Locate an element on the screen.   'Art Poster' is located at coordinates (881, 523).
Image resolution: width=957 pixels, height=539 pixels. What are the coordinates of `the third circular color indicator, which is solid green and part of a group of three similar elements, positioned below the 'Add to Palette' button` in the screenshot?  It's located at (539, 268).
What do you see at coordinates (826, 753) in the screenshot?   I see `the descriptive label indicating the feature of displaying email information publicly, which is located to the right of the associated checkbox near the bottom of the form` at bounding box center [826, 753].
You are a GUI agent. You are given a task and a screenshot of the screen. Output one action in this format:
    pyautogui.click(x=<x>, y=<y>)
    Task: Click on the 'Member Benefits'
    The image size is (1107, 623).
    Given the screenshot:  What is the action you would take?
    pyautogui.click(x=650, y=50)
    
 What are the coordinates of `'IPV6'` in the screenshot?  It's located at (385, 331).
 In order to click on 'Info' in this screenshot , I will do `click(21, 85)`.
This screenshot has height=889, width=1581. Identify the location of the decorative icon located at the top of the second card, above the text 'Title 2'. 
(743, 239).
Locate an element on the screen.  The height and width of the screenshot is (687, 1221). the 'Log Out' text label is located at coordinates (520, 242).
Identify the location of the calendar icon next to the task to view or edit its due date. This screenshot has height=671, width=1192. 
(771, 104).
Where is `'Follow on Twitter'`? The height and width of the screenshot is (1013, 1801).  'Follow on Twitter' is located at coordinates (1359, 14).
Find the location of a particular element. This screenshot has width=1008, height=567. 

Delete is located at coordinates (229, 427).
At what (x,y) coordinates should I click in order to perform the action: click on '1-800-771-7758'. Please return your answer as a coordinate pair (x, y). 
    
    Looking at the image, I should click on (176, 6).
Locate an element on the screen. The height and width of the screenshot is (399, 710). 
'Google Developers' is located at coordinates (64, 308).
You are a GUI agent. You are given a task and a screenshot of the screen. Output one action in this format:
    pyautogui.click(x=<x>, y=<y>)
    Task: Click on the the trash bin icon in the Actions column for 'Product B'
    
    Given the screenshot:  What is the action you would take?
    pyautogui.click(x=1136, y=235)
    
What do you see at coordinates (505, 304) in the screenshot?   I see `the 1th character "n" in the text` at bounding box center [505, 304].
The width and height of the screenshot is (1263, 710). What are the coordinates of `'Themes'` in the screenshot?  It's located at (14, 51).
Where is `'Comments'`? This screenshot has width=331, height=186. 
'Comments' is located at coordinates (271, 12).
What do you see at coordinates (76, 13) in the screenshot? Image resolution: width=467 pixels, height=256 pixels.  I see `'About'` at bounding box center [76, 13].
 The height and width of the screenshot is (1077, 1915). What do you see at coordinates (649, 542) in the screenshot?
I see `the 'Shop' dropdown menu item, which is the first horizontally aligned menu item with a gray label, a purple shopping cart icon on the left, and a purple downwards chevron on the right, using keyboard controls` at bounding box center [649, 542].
= = = =
Short problem: Reproduce the records starting at the line containing "At what (x,y)" and ending at the end of the records, substituting "garbage can" for "trash bin" and leaving everything else unchanged.

Full solution:
At what (x,y) coordinates should I click in order to perform the action: click on '1-800-771-7758'. Please return your answer as a coordinate pair (x, y). 
    
    Looking at the image, I should click on (176, 6).
Locate an element on the screen. The height and width of the screenshot is (399, 710). 
'Google Developers' is located at coordinates (64, 308).
You are a GUI agent. You are given a task and a screenshot of the screen. Output one action in this format:
    pyautogui.click(x=<x>, y=<y>)
    Task: Click on the the garbage can icon in the Actions column for 'Product B'
    
    Given the screenshot:  What is the action you would take?
    pyautogui.click(x=1136, y=235)
    
What do you see at coordinates (505, 304) in the screenshot?   I see `the 1th character "n" in the text` at bounding box center [505, 304].
The width and height of the screenshot is (1263, 710). What are the coordinates of `'Themes'` in the screenshot?  It's located at (14, 51).
Where is `'Comments'`? This screenshot has width=331, height=186. 
'Comments' is located at coordinates (271, 12).
What do you see at coordinates (76, 13) in the screenshot? Image resolution: width=467 pixels, height=256 pixels.  I see `'About'` at bounding box center [76, 13].
 The height and width of the screenshot is (1077, 1915). What do you see at coordinates (649, 542) in the screenshot?
I see `the 'Shop' dropdown menu item, which is the first horizontally aligned menu item with a gray label, a purple shopping cart icon on the left, and a purple downwards chevron on the right, using keyboard controls` at bounding box center [649, 542].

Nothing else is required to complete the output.